- What this exercise asks
**a)** What optical illusion does the Flying Dutchman excerpt give as the cause of ghost ship sightings?
**b)** Shift the coordinate answers by adding 113 to every number in them. Reproduce the records, requests included, starting with the line with "You are a GUI" and going on through the end of the records, and leave the pictures out of your answer.

- Excerpt
The 'Flying Dutchman' Ghost Ship Was Likely The Result Of A Common Optical Illusion

Practically since sailing was first invented, sailors have reported seeing mysterious floating objects on the horizon. The most famous of these is the "Flying Dutchman," sightings of which likely originated in the 1600s - but persisted into the 20th century. Usually, these sightings had similar details: A ghostly ship appears just over the horizon, appearing to be lit by some kind of unearthly light, usually during a storm. Sailors theorized that this ghost ship was a former Dutch trading vessel doomed to sail the ocean for eternity, and whenever it appeared before living sailors, it was a bad omen. Poems about ghost ships helped spread these legends even further, like Walter Scott's Rokeby or Samuel Taylor Coleridge's The Rime of the Ancient Mariner.

Ghost ships are just one type of unearthly object people have spotted at sea. In 1643, the Jesuit priest Domenico Giardina reported seeing a floating city over the strait of Messina, just over the horizon. In 1810, cartographers Yakov Sannikov and Matvei Gedenschtrom reported seeing a floating land mass among the New Siberian Islands.

In reality, reports of ghost ships, ghost cities, and ghost islands are all examples of a common optical illusion called "Fata Morgana." (The name derives from the character Morgan le Fay, a sorceress from the legend of King Arthur who could create beguiling illusions.) A Fata Morgana is caused by the way our eye perceives light when it passes through spaces with different densities. At the ocean's surface, the water keeps the air relatively cool. Above that layer of cool air is another layer of warmer air. These differences in temperature create atmospheric layers with different densities. When light passes through them, it refracts, or bends. The human eye assumes the light it can see travels in a straight line, so from a distance, refraction can make an object on the water's surface appear as if it's floating above it. Most likely, superstitious sailors probably were seeing real ships. They just looked like they were floating in the air.

- Source data
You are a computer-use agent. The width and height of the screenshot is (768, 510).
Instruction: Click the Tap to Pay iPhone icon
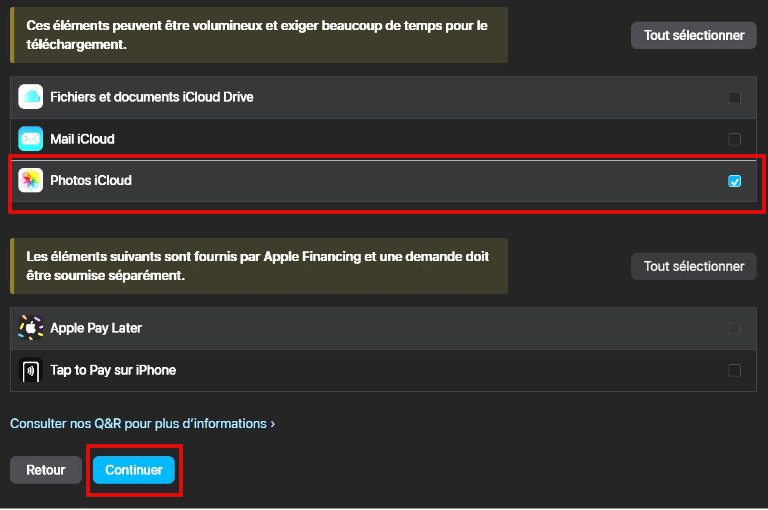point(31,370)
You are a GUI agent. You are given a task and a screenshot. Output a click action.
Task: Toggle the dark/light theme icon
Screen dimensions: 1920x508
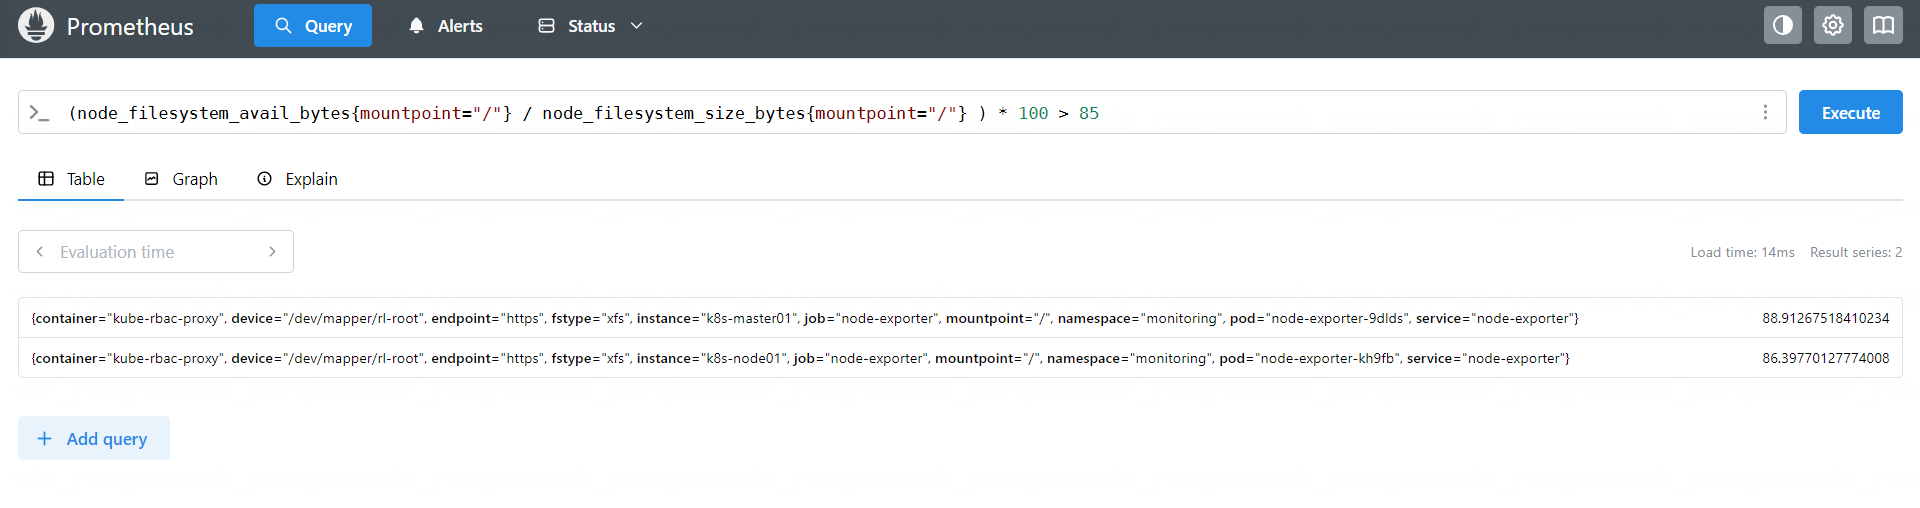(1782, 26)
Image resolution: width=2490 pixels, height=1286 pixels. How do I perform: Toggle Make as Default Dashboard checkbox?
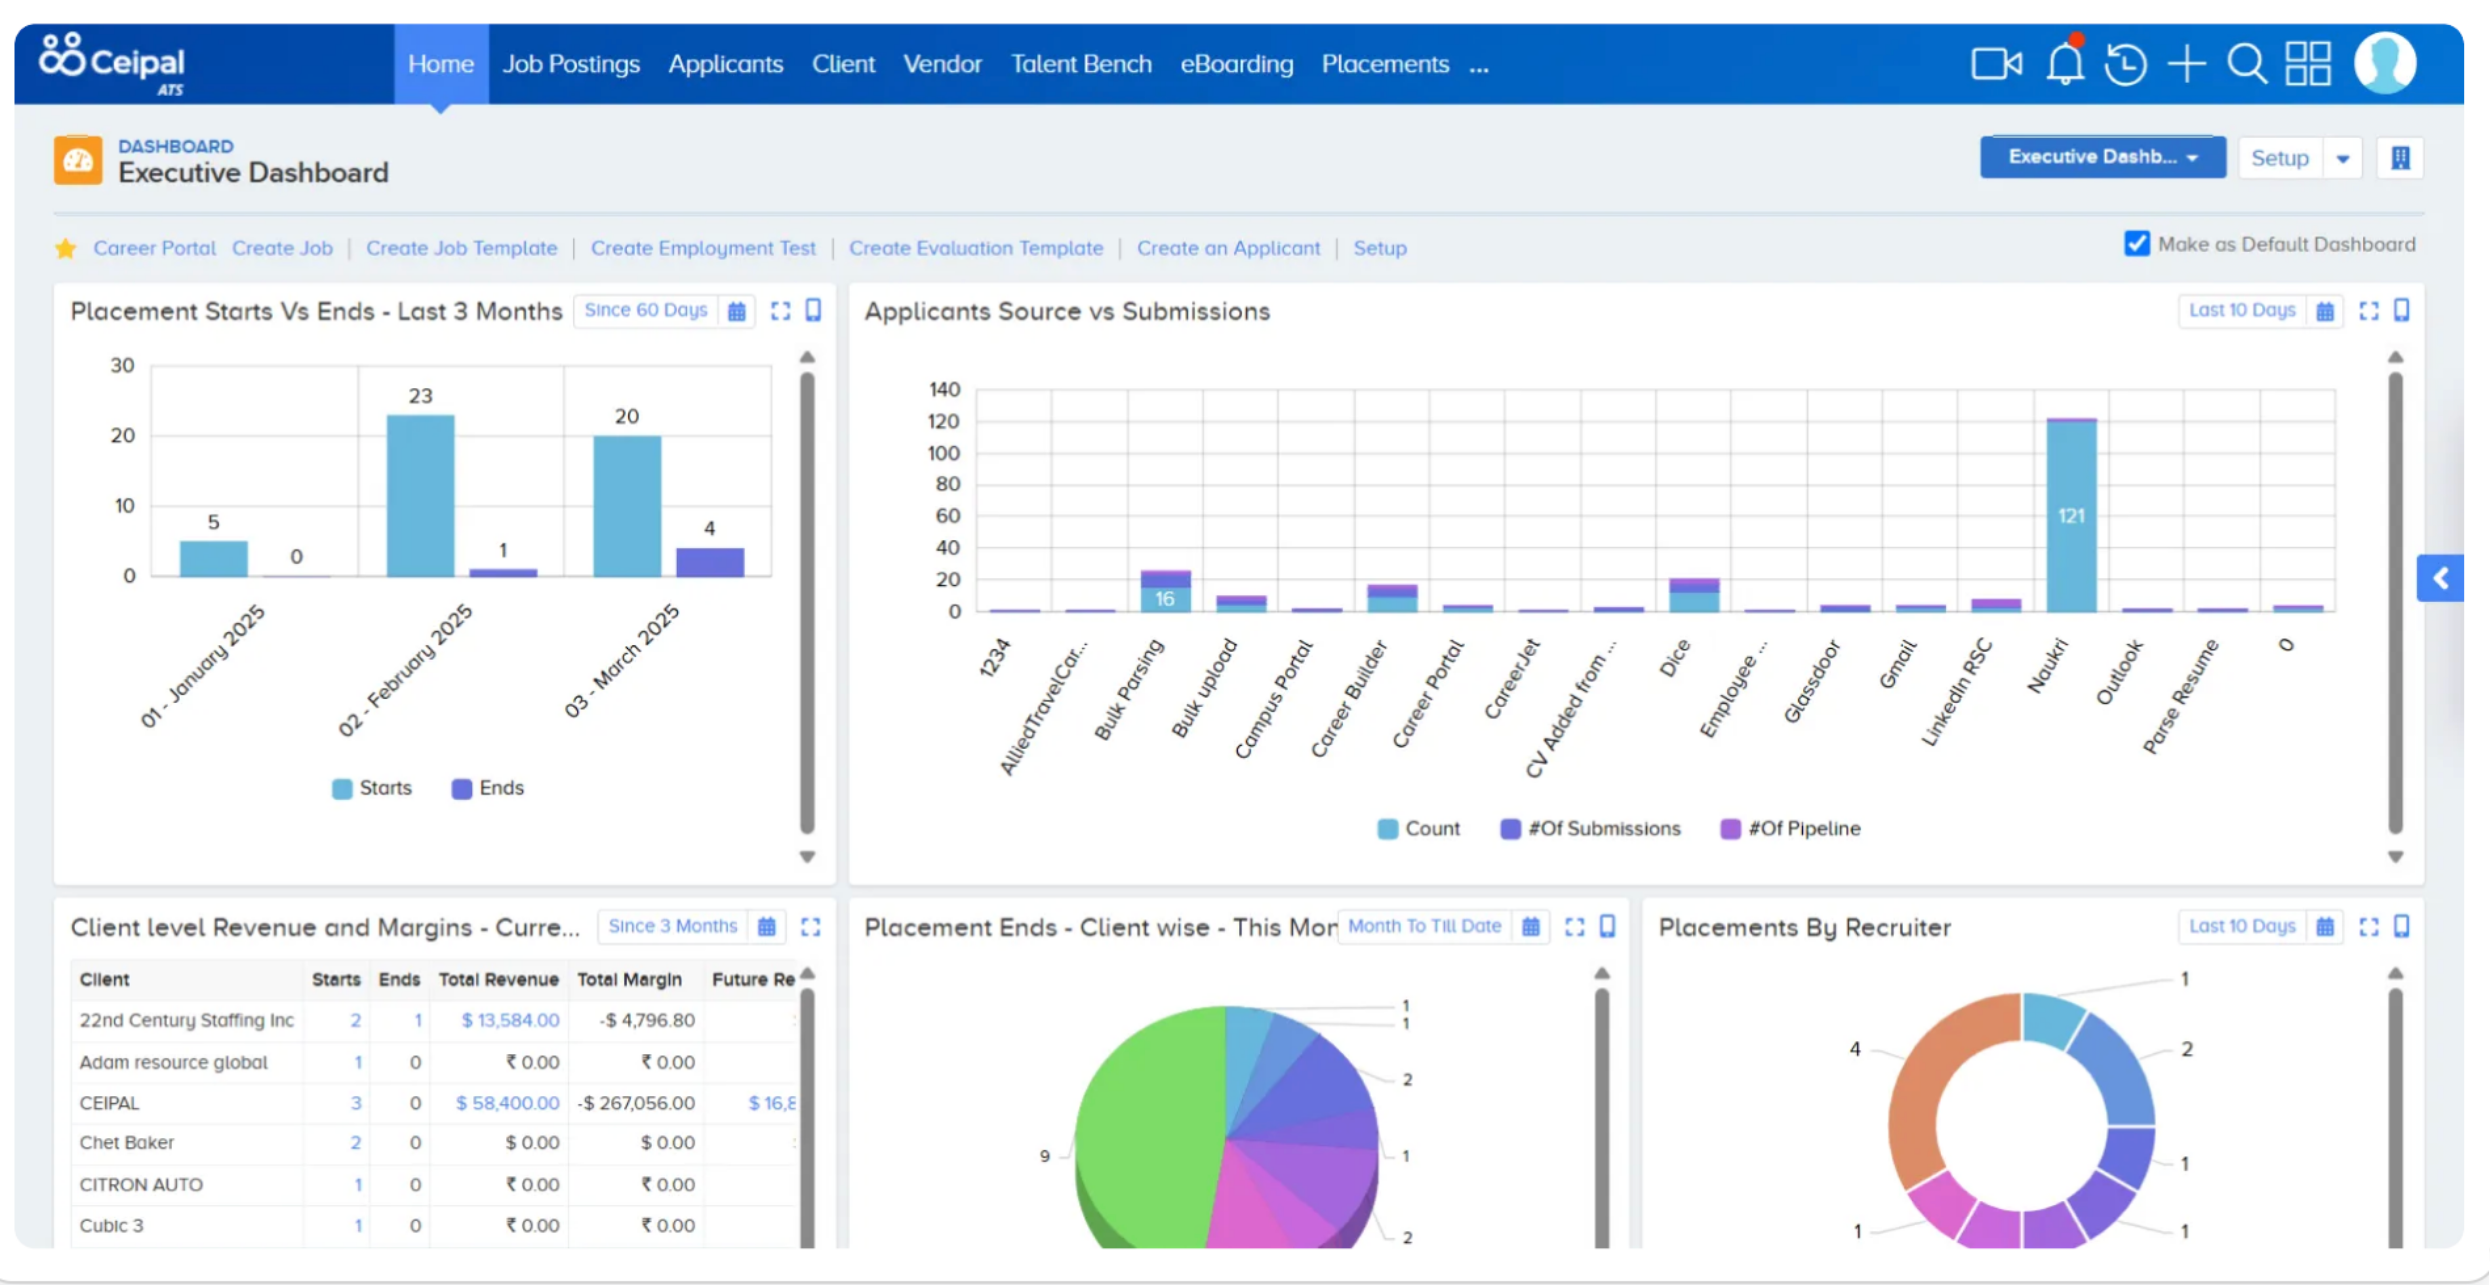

- Task results
**a)** Fata Morgana

**b)**
You are a GUI agent. You are given a task and a screenshot. Output a click action.
Task: Toggle the dark/light theme icon
Screen dimensions: 1920x508
(1895, 139)
Image resolution: width=2490 pixels, height=1286 pixels. How do I perform: Toggle Make as Default Dashboard checkbox?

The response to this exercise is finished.